::: READING PASSAGE :::

Search code examples
rdataframetextshinytextinput

Manipulating textInput in R Shiny


I am relatively new to R and even more new to Shiny (literally first day).

I would like a user to input multiple phrases separated by a comma such as female, aged, diabetes mellitus. I have a dataframe in which one variable, MH2 contains text words. I would like to output a dataframe that contains only the rows in which all of the inputted phrases are present. Sometimes a user may input only one phrase, other times 5.

This is my ui.R

library(shiny)
library(stringr)

# load dataset
load(file = "./data/all_cardiovascular_case_reports.Rdata")

ui <- fluidPage(
  sidebarLayout(
    sidebarPanel(
      textInput(inputId = "phrases", 
                label = "Please enter all the MeSH terms that you would like to search, each separated by a comma:",
                value = ""),

      helpText("Example: female, aged, diabetes mellitus")

    ),
    mainPanel(DT::dataTableOutput("dataframe"))
  )
)

and here is my server.R

library(shiny)

server <- function(input, output)
{
  # where all the code will go
    df <- reactive({

      # counts how many phrases there are
      num_phrases <- str_count(input$phrases, pattern = ", ") + 1

      a <- numeric(num_phrases) # initialize vector to hold all phrases

      # create vector of all entered phrases
      for (i in 1:num_phrases)
      {
        a[i] <- noquote(strsplit(input$phrases, ", ")[[i]][1])
      }

      # make all phrases lowercase
      a <- tolower(a)

      # do exact case match so that each phrase is bound by "\\b"
      a <- paste0("\\b", a, sep = "")
      exact <- "\\b"
      a <- paste0(a, exact, sep = "")

      # subset dataframe over and over again until all phrases used
      for (i in 1:num_phrases)
      {
        final <- final[grepl(pattern = a, x = final$MH2, ignore.case = TRUE), ]
      }

      return(final)

::: EXTRACTED RECORDS :::

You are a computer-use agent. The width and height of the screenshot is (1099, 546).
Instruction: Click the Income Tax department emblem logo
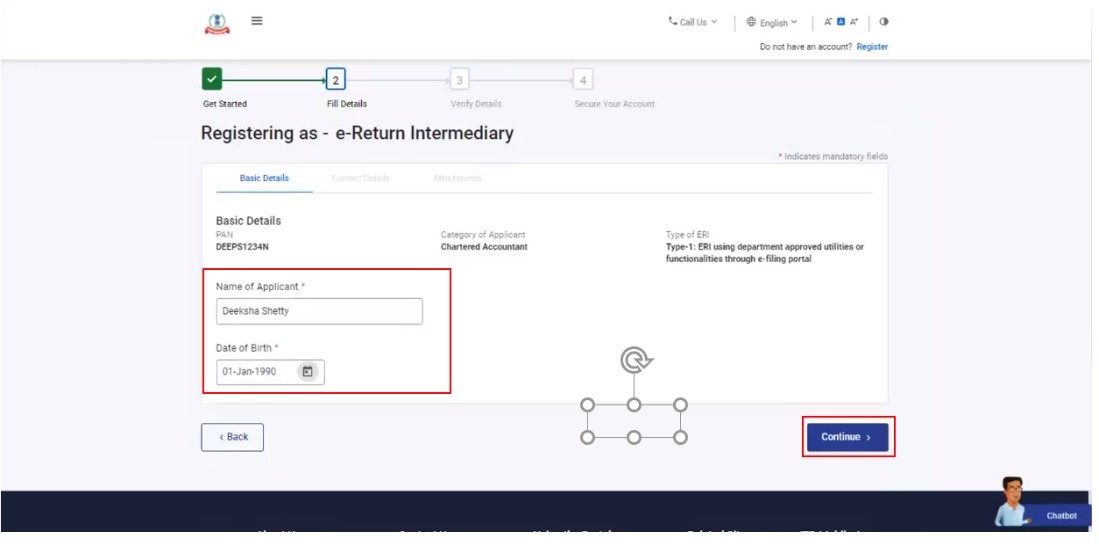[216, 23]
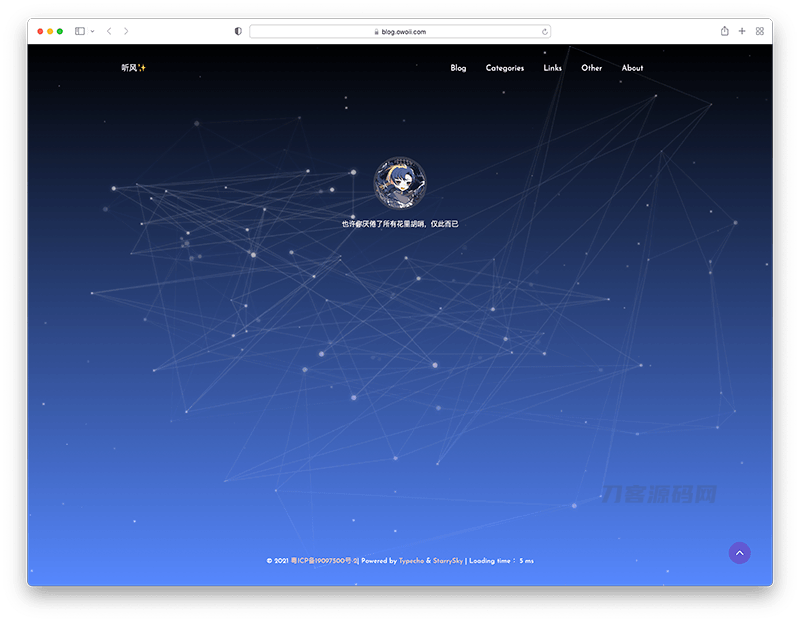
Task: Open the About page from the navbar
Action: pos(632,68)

:::
::: EXTRACTED RECORDS :::

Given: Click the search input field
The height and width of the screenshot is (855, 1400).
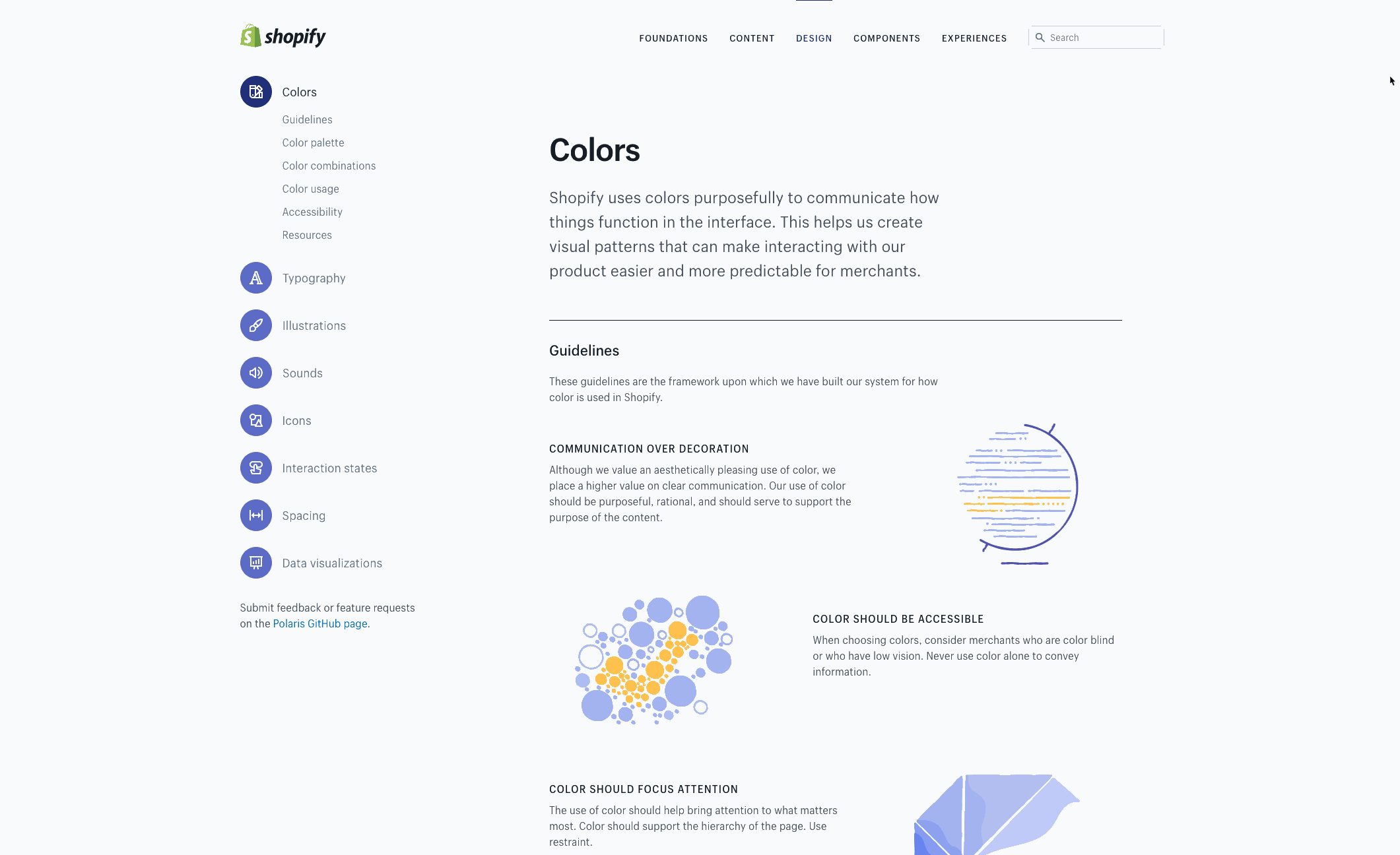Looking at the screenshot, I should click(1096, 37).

:::

TASK DESCRIPTION
Copy out the whole R Shiny forum post above word for word.

ANSWER FOR THE TASK
Search code examples
rdataframetextshinytextinput

Manipulating textInput in R Shiny


I am relatively new to R and even more new to Shiny (literally first day).

I would like a user to input multiple phrases separated by a comma such as female, aged, diabetes mellitus. I have a dataframe in which one variable, MH2 contains text words. I would like to output a dataframe that contains only the rows in which all of the inputted phrases are present. Sometimes a user may input only one phrase, other times 5.

This is my ui.R

library(shiny)
library(stringr)

# load dataset
load(file = "./data/all_cardiovascular_case_reports.Rdata")

ui <- fluidPage(
  sidebarLayout(
    sidebarPanel(
      textInput(inputId = "phrases", 
                label = "Please enter all the MeSH terms that you would like to search, each separated by a comma:",
                value = ""),

      helpText("Example: female, aged, diabetes mellitus")

    ),
    mainPanel(DT::dataTableOutput("dataframe"))
  )
)

and here is my server.R

library(shiny)

server <- function(input, output)
{
  # where all the code will go
    df <- reactive({

      # counts how many phrases there are
      num_phrases <- str_count(input$phrases, pattern = ", ") + 1

      a <- numeric(num_phrases) # initialize vector to hold all phrases

      # create vector of all entered phrases
      for (i in 1:num_phrases)
      {
        a[i] <- noquote(strsplit(input$phrases, ", ")[[i]][1])
      }

      # make all phrases lowercase
      a <- tolower(a)

      # do exact case match so that each phrase is bound by "\\b"
      a <- paste0("\\b", a, sep = "")
      exact <- "\\b"
      a <- paste0(a, exact, sep = "")

      # subset dataframe over and over again until all phrases used
      for (i in 1:num_phrases)
      {
        final <- final[grepl(pattern = a, x = final$MH2, ignore.case = TRUE), ]
      }

      return(final)